Your assignment:
Exactly as written, give again the line with "사용된 토요타 버스 (317, 629)" and all subsequent lines through the end of the records.

=======

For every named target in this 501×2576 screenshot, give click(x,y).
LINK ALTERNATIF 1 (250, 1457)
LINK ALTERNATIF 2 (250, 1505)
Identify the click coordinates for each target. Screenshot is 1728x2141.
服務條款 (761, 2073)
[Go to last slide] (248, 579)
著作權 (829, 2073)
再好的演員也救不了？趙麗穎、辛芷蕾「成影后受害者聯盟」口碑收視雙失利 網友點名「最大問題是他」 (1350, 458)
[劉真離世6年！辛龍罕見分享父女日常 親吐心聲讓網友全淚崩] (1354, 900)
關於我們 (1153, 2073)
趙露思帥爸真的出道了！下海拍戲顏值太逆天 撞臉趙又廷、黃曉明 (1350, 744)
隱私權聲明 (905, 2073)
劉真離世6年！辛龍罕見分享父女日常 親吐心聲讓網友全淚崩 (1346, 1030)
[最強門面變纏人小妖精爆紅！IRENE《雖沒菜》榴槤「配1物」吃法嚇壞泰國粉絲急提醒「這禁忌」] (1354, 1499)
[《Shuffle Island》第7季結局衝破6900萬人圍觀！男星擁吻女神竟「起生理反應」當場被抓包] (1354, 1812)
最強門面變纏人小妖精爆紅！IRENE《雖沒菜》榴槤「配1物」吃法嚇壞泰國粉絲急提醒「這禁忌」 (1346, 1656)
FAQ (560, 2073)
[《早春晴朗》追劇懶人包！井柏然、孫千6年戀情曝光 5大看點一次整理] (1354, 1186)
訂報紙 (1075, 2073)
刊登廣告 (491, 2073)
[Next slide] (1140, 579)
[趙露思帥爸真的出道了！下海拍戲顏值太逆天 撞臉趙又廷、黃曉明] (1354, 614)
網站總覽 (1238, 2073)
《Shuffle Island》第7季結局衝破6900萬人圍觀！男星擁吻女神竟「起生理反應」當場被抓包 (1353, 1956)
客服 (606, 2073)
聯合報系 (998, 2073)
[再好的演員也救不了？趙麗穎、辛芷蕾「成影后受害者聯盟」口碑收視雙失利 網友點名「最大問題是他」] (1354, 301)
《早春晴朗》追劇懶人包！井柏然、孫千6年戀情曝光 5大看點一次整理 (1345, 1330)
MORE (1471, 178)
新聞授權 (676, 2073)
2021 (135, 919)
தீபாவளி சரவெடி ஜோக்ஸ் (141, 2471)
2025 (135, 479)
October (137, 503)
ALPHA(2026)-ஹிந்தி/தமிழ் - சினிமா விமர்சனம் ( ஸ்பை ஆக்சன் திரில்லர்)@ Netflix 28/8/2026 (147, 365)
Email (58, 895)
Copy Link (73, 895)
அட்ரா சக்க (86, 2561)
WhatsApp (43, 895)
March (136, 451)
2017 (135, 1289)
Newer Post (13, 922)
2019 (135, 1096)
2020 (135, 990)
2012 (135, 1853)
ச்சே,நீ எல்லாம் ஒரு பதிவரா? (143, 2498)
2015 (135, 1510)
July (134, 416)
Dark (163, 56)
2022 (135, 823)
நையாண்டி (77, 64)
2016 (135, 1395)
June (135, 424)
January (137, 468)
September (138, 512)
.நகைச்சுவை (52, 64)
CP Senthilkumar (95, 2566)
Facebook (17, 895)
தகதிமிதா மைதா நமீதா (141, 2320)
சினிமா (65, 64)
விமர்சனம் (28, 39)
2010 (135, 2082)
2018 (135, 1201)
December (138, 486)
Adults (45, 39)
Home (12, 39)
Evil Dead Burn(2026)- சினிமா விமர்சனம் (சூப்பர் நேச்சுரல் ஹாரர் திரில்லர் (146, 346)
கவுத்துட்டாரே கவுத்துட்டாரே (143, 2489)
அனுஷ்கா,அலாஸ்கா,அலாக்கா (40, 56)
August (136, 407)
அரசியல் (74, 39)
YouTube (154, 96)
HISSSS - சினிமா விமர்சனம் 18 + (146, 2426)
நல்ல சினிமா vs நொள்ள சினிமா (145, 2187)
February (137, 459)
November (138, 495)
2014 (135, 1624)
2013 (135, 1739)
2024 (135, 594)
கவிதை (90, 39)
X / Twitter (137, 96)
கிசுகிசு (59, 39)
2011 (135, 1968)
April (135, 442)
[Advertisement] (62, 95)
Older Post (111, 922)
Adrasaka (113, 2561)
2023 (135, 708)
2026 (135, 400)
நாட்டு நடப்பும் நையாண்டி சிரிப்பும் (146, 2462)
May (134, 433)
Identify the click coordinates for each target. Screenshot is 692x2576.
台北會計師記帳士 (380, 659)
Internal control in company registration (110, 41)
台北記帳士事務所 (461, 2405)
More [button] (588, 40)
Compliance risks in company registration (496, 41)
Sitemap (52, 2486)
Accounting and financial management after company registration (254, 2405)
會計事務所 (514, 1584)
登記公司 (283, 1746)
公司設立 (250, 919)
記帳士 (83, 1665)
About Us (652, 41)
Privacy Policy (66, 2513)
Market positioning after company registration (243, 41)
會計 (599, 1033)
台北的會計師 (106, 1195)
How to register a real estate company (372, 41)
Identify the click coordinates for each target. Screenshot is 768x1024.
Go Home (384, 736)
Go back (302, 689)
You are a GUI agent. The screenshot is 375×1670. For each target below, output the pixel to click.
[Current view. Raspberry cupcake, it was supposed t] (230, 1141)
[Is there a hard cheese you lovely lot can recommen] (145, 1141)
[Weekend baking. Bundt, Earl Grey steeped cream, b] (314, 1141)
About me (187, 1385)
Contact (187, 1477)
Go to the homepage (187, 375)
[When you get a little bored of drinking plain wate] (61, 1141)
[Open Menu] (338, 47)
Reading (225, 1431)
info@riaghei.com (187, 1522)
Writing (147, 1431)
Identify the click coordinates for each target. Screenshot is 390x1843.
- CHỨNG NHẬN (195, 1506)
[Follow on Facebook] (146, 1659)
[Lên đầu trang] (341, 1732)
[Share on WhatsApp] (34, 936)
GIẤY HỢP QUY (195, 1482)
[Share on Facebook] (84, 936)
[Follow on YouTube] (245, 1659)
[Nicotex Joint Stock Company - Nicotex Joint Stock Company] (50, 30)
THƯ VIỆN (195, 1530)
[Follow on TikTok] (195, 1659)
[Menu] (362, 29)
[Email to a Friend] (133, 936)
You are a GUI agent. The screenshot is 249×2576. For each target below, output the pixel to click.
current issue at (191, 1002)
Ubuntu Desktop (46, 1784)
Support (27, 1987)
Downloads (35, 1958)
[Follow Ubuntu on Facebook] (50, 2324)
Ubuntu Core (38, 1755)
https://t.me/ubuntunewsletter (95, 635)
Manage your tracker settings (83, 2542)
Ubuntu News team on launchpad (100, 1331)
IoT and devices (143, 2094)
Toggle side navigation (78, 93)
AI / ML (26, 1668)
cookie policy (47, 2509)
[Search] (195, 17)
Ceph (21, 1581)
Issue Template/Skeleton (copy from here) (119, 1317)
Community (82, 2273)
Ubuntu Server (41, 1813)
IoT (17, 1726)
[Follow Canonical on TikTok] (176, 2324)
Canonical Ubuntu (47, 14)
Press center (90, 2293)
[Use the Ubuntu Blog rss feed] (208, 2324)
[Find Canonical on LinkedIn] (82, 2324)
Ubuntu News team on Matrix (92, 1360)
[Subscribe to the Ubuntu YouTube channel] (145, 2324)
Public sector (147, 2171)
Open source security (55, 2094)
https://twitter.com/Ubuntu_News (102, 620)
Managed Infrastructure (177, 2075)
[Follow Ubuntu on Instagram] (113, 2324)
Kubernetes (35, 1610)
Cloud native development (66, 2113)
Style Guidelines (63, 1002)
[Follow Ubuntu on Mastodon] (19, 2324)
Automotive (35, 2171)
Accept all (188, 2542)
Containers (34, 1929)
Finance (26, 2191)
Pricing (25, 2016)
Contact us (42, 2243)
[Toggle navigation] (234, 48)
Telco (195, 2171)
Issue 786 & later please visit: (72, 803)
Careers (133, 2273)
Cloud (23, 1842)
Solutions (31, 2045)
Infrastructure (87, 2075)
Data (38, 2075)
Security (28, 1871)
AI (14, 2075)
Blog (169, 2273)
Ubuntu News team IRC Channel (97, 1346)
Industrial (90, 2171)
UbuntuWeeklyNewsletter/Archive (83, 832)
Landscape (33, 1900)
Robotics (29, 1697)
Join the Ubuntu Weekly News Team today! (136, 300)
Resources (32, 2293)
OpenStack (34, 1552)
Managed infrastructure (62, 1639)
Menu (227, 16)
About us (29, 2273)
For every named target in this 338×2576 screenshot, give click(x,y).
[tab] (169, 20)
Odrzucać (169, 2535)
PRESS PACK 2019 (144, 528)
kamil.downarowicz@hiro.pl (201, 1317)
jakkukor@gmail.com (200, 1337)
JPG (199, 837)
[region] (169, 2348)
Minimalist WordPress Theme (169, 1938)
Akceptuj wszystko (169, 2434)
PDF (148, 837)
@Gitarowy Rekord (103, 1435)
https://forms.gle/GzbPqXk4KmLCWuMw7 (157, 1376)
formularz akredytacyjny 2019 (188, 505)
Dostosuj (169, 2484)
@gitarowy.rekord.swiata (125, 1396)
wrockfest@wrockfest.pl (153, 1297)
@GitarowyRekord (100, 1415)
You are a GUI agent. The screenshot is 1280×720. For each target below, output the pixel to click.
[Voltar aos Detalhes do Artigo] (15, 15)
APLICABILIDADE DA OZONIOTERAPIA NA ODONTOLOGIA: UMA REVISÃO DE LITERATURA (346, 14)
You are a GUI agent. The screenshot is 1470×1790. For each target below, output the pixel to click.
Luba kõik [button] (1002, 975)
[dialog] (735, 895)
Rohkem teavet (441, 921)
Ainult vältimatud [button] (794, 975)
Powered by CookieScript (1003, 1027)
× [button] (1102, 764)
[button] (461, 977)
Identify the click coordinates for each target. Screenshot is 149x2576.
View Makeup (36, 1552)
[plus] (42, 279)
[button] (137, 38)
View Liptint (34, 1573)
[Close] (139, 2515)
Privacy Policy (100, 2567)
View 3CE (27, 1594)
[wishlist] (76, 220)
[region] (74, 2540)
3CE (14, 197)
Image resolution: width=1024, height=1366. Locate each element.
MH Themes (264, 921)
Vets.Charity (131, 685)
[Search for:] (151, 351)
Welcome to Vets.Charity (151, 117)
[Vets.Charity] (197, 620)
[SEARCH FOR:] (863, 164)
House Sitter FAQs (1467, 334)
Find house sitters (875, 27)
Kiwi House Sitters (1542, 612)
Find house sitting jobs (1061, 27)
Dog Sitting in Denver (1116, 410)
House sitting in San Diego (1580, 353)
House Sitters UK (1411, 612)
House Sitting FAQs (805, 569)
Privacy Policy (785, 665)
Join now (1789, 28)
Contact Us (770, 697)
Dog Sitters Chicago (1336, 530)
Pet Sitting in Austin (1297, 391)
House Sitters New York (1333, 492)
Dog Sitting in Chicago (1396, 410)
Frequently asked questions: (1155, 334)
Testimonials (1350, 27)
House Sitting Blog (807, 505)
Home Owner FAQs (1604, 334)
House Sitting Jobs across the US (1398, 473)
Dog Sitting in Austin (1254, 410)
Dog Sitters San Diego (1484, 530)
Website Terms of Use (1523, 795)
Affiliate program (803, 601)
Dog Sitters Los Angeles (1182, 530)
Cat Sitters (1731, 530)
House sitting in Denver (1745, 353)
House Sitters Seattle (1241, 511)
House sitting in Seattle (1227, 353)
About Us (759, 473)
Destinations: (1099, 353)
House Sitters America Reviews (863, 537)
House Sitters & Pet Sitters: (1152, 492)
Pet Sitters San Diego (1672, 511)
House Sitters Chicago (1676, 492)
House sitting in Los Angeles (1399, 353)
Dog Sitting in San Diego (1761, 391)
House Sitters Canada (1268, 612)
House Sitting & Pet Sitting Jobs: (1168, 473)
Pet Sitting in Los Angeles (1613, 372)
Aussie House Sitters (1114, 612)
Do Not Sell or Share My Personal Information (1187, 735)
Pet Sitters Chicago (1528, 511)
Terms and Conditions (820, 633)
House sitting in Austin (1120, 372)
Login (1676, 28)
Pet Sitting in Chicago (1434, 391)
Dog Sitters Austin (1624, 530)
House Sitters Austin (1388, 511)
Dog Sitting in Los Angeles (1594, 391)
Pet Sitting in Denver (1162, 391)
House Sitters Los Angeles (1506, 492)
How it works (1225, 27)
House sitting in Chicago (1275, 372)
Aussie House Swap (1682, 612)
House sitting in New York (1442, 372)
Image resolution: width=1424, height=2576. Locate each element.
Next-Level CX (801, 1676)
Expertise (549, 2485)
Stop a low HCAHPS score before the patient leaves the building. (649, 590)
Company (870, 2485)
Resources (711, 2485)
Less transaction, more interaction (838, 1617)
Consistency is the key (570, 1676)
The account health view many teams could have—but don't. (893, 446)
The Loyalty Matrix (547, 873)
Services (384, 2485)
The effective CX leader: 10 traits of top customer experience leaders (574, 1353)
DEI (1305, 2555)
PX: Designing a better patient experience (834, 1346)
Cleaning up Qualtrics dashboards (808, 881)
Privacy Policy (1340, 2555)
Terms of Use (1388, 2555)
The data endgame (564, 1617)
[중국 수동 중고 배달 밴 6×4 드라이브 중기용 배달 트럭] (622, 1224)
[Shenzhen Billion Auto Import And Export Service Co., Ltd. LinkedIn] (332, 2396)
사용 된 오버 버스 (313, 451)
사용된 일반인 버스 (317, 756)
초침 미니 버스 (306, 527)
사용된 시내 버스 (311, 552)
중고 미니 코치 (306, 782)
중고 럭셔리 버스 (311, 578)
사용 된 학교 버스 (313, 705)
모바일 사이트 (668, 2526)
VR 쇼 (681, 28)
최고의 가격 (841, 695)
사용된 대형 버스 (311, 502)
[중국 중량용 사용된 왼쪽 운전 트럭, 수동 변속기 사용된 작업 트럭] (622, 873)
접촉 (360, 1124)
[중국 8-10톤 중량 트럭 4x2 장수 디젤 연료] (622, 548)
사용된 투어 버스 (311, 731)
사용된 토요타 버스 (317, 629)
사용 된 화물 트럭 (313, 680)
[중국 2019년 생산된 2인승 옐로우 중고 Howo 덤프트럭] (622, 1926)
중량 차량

=======

Expected answer:
사용된 토요타 버스 (317, 629)
사용 된 화물 트럭 (313, 680)
[중국 2019년 생산된 2인승 옐로우 중고 Howo 덤프트럭] (622, 1926)
중량 차량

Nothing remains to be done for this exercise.